Re: Naming conventions for private virtual methods

From:
Victor Bazarov <v.bazarov@comcast.invalid>
Newsgroups:
comp.lang.c++
Date:
Fri, 14 Feb 2014 11:53:14 -0500
Message-ID:
<ldlhlr$kc0$1@dont-email.me>
On 2/14/2014 11:27 AM, Daniel wrote:

I know, nobody likes this kind of question, but there aren't many

questions these days, so ...

Consider a case of private virtual inheritance where the motivation
is


There is no private virtual inheritance in your post, just so we talk
about the same thing, a private virtual inheritance is this relationship
between classes A and B:

     class A { ... };
     class B : virtual A { ... };

to have overloading on the preferred method name "value".

class base
{
public:
     void value(int val)
     {
         // calls value_
     }
     void value(long val)
     {
         // calls value_
     }
     void value(long long val)
     {
         // calls value_
     }
private:
     virtual void value_(long long val) = 0;
};

class derived : public base
{
private:
     // implements value_
};

Can anyone suggest a reasonable naming convention for the overridable
private method value_? I've seen variants of "doValue",
"value_long_long", and "value_event". Any commonly used conventions?

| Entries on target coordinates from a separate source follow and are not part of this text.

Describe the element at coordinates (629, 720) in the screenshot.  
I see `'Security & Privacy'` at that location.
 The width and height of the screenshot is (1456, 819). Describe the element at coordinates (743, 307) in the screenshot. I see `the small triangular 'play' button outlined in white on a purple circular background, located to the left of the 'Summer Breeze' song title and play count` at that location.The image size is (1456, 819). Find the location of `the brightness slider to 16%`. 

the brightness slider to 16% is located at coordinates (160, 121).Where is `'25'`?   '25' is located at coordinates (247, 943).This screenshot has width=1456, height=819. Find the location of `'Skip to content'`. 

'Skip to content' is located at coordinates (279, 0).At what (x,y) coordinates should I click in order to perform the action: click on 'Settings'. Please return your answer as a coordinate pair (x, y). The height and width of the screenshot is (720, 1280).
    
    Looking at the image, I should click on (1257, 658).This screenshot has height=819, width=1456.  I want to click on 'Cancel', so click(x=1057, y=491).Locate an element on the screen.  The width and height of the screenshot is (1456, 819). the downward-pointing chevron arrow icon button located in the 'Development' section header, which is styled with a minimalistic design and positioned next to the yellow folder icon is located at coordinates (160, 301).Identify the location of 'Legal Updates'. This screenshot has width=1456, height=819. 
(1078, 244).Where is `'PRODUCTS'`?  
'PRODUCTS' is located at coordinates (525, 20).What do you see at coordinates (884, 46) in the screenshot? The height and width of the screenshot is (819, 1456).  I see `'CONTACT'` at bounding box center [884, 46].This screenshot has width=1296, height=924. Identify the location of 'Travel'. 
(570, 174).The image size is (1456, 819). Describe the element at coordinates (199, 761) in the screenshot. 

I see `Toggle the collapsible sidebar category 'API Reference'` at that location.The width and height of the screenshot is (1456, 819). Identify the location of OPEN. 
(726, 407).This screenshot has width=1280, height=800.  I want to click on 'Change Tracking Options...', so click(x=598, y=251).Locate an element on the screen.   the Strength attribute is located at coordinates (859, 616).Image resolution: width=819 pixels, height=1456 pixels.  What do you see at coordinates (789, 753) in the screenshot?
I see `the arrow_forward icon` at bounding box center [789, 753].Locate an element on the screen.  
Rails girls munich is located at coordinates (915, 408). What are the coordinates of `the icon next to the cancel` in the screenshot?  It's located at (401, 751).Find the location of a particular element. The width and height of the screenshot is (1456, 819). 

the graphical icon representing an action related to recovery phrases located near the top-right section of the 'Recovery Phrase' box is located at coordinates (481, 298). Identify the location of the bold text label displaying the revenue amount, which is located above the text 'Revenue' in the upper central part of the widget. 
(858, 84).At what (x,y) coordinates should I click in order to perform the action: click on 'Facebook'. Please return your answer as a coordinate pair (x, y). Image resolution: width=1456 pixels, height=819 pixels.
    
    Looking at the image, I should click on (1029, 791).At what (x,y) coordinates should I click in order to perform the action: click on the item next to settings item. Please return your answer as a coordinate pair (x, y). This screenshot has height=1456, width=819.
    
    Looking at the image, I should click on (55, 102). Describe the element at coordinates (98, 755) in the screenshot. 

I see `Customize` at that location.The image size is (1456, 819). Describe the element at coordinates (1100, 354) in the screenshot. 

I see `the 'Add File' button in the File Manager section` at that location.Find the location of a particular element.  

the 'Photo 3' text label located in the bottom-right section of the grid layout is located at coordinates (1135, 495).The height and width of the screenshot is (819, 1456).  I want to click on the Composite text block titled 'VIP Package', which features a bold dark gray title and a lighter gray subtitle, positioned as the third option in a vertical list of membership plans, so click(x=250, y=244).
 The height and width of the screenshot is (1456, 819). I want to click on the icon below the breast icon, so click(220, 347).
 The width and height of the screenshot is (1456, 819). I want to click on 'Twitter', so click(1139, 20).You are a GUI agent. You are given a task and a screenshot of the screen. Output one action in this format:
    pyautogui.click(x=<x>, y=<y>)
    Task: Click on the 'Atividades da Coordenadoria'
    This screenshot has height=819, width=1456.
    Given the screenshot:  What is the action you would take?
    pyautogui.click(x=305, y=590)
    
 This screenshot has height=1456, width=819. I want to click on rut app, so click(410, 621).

 From the implementation 'value' here is a "setter", so it might make
sense to indicate that.

Another argument is that the overloaded function shall be specific to
each class deriving from 'base', so it might make sense to add
"specific" to it (either as a suffix or as a prefix).

And of course I admit that I am not aware of any convention you're
alluding to in your message. If there exists something of that sort, I
have never come across it, or cannot recall such an occurrence.